Many Sovereign clients initially opt to set up a branch of a foreign company to test out the UAE market without committing to a full operational entity. As a business entity, a Foreign Establishment Branch is simply an extension of the existing foreign parent company, which can operate in the UAE but it is not a separate legal entity in the UAE. A branch is typically regarded as a permanent establishment for tax purposes.
Liability, Control and Contractual Relationships
This means that the foreign parent remains directly responsible for the branch’s obligations. Contracts signed in Dubai or Abu Dhabi in the name of the branch are, in law, contracts of the foreign company itself. If the branch incurs debts or regulatory penalties, these are obligations of the foreign company. This structure can provide operational simplicity but also means that local risks in Dubai are not ring‑fenced from the head office.

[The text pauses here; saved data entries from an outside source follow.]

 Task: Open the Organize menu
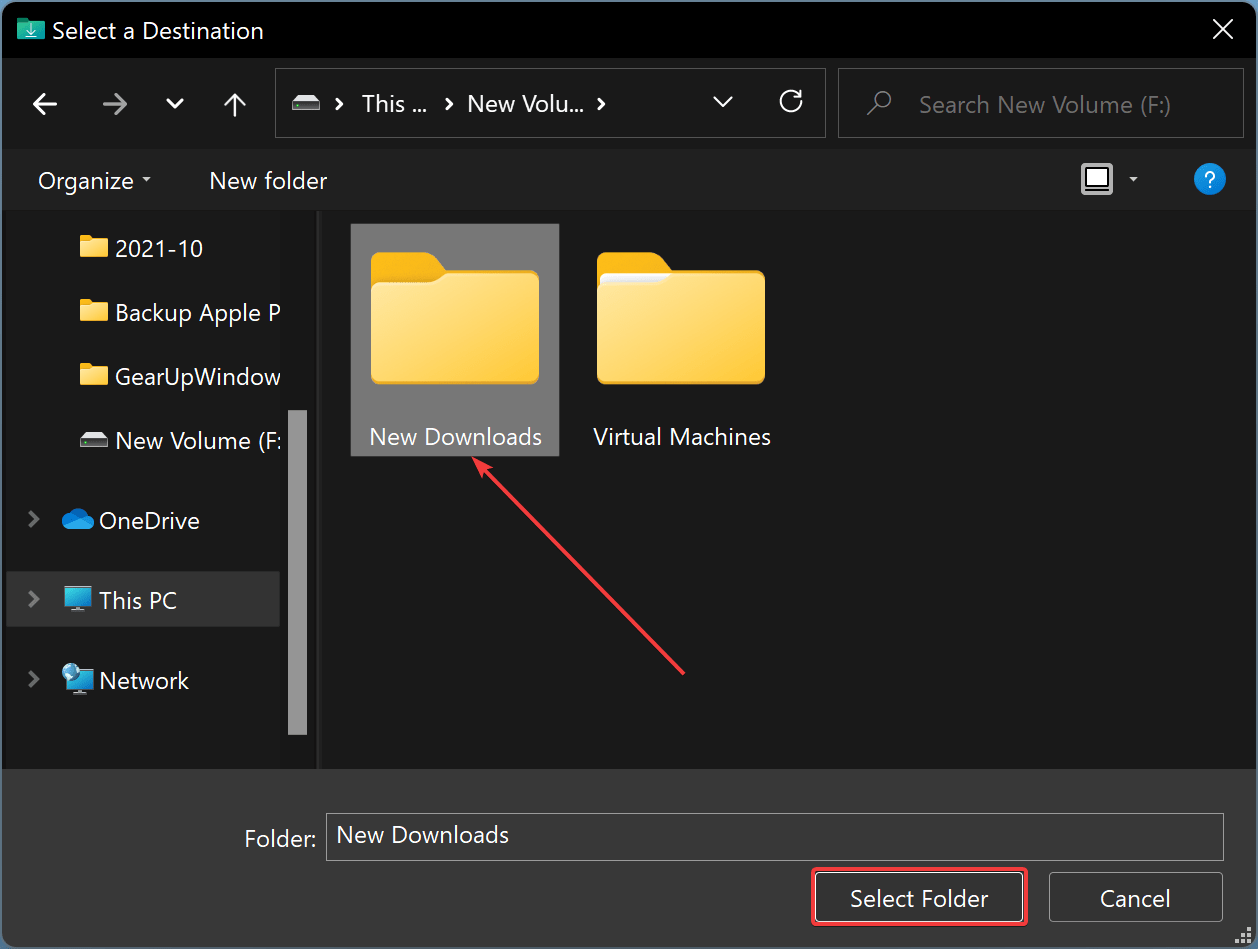coord(93,180)
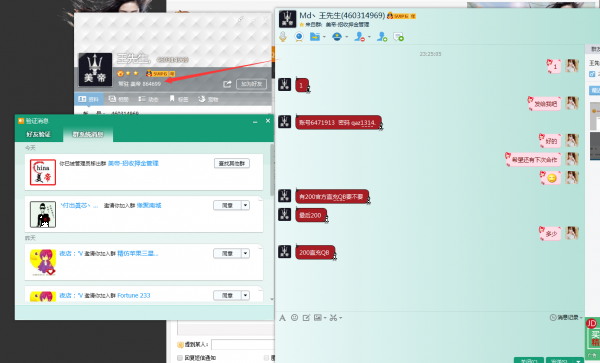Click the invite person input field
Image resolution: width=600 pixels, height=363 pixels.
click(x=243, y=345)
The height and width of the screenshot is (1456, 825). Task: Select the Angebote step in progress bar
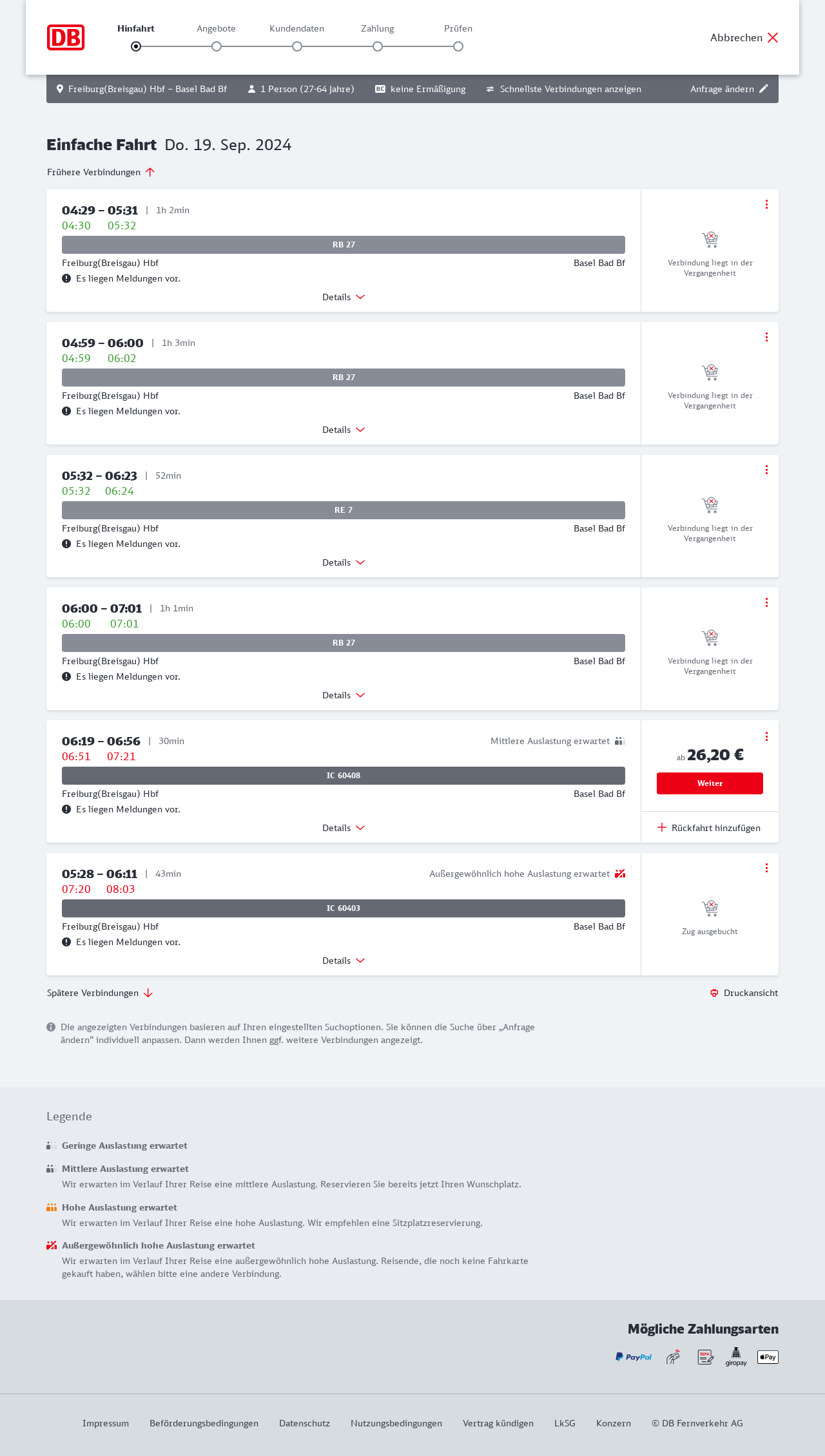(x=217, y=46)
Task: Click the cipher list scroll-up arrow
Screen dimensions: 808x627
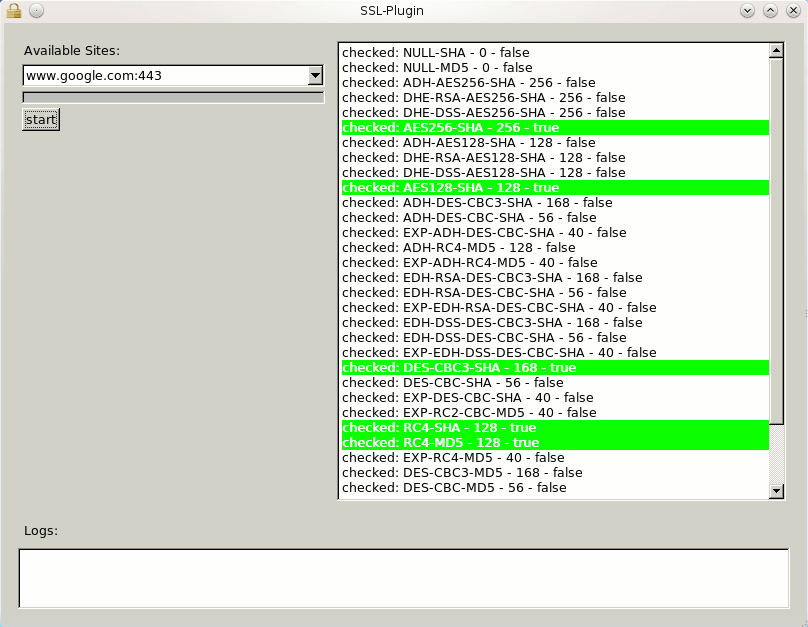Action: [777, 50]
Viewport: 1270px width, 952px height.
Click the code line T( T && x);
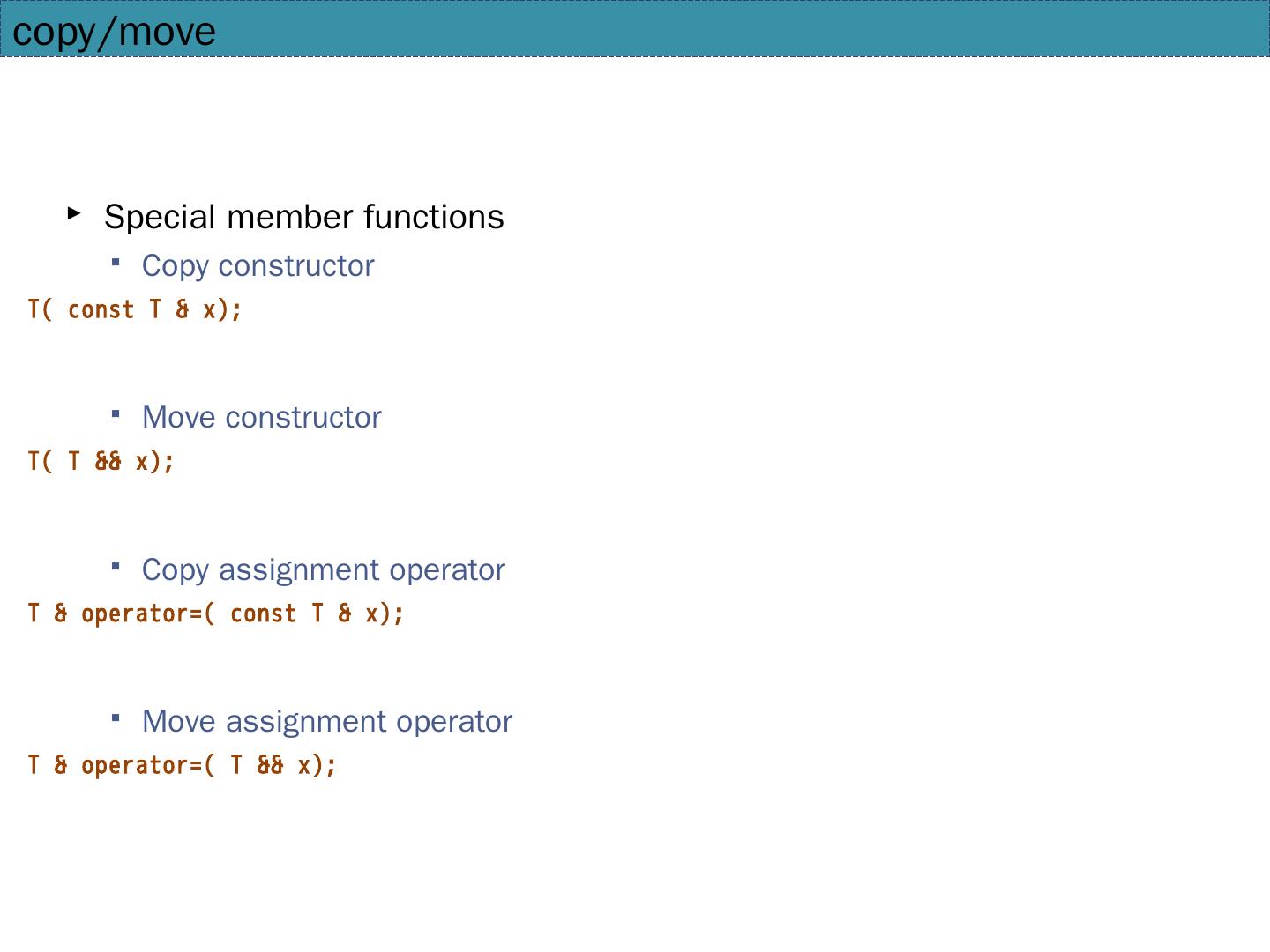(101, 461)
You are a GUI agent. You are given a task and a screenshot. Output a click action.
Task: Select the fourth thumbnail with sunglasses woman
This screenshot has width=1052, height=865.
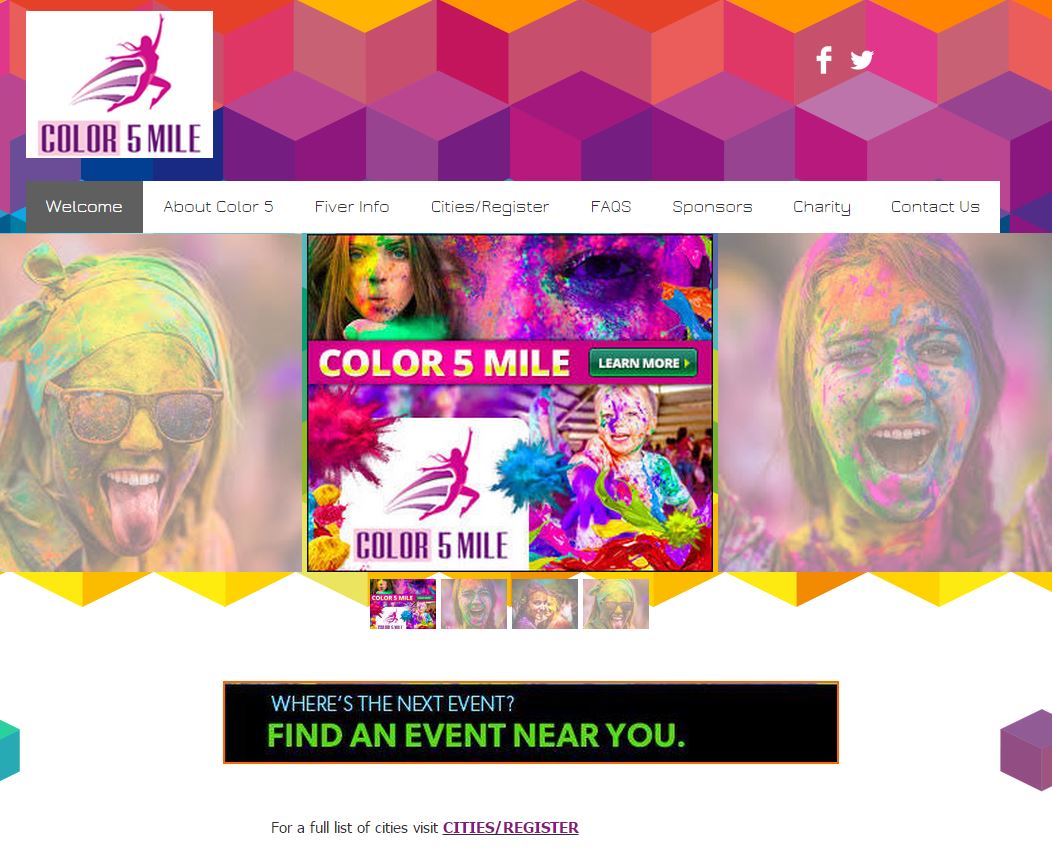[x=616, y=604]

A branch office allows for direct management from the foreign parent company, simplifying the business structure and ensuring that the strategic direction and operational decisions align closely with the company’s overall objectives. It also allows for financial integration with the parent company, which can simplify tax reporting procedures.
A Dubai mainland LLC subsidiary is, by design, a separate juridical person. It contracts in its own name and is primarily responsible for its own debts and obligations. Under UAE company law, shareholders’ financial exposure is generally limited to the value of their capital contributions, unless they provide additional guarantees or security. For many corporate groups, this separation helps ring‑fence operational risk and can be important when dealing with lenders, major customers or regulators.
The choice of structure also affects how profits and cash flows are characterised. For a branch, profits earned in Dubai are legally profits of the foreign company, even though they arise from the UAE permanent establishment. For an LLC subsidiary, profits accrue to the UAE company itself. The LLC may then declare and pay dividends to its shareholder(s) in accordance with the Commercial Companies Law and its memorandum of association. These distinctions can be material when planning inter‑company arrangements, managing group financing and considering exit or restructuring options.
However, branch offices can face operational challenges. They may be more restricted in sponsoring visas for employee transfers and hiring local workers in the UAE, and some customers and other partners may prefer the legal status conferred by a local subsidiary rather than a branch of a foreign company. This can give rise to practical issues in terms of engaging with suppliers and payment terms offered.
A subsidiary also offers more flexibility in terms of ownership. The foreign parent company fully owns a branch, while the ownership of a subsidiary can be varied, allowing potential for local or third-party minority ownership.
As the business develops and grows, clients may then decide to convert to a Limited Liability Company (LLC), most commonly to align with regional expansion plans or to optimise tax benefits. Some business customers and other partners may prefer dealing with a local entity rather than . This can give rise to practical issues in terms of engaging with suppliers, payment terms offered, and ability to open a UK bank account.